Alston insisted that his initial impression about the military being principally responsible for the killings remains true.
“I would repeat today that based on my fact-finding there is no reasonable doubt that the military is responsible for a significant number of killings. Subsequent evidence points to the continuing nature of that practice,” he said.
In his written report, Alston noted “a passivity, bordering on an abdication of responsibility,” in the way the government and its officials “approach their responsibilities in relation to such human rights concerns” as the extrajudicial killings as he warned that failure to end the bloodshed would lead to “dire” consequences.
Quoting a member of the Philippine Mission to the UNHRC in Geneva , Quisumbing said Ambassador Enrique Manalo, as is allowed by Council rules, countered Alston’s report and told the body of the country’s efforts to end the killings.
But asked to react to Alston’s impromptu comments, Quisumbing did not actually contradict the UN special rapporteur.
“The government has to take a united stand because this is a multi-faceted problem that requires a multi-faceted solution. This is not a race. It is not helpful to have a comparison [of actions] among branches of government,” she said.
However, Quisumbing said the government cannot comply with Alston’s request for a copy of a military “order of battle relating to one of the zones in the country in which significant conflict is currently occurring.”
She did say part of the Philippine response to the Alston report was a request for him to give the government a copy of a “leaked” order of battle he obtained while in the country and described as a 110-page document containing the names of hundreds of groups and individuals who have been classified by the military as “illegitimate” so the authenticity of the document may be ascertained.
During his visit to the country, Alston interviewed relatives of the murder victims, witnesses, and various government officials.
One of those he interviewed, Siche Gandinao, a Bayan Muna official from Misamis in Mindanao , was killed in front of her daughter on March 10. Gandinao testified about her father-in-law’s death in February.

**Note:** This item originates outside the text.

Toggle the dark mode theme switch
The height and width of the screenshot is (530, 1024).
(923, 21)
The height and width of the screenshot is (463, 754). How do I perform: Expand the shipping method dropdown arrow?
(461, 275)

The unabated political killings in the country, which human rights groups say have claimed more than 830 lives since 2001, have attracted international concern. Aside from the UN, the United States Congress and the European Union have offered to help solve the problem.
On Tuesday, Quisumbing said Alston’s preliminary report to the UNHRC is unlikely to endanger the Philippines ’ standing in the Council, much less result in a sanction, or lead to cutbacks in aid.
While Alston’s report does not carry an executive weight, many recognize the moral effect it has. Alston is expected to submit a final report on the extrajudicial killings in the Philippines in June.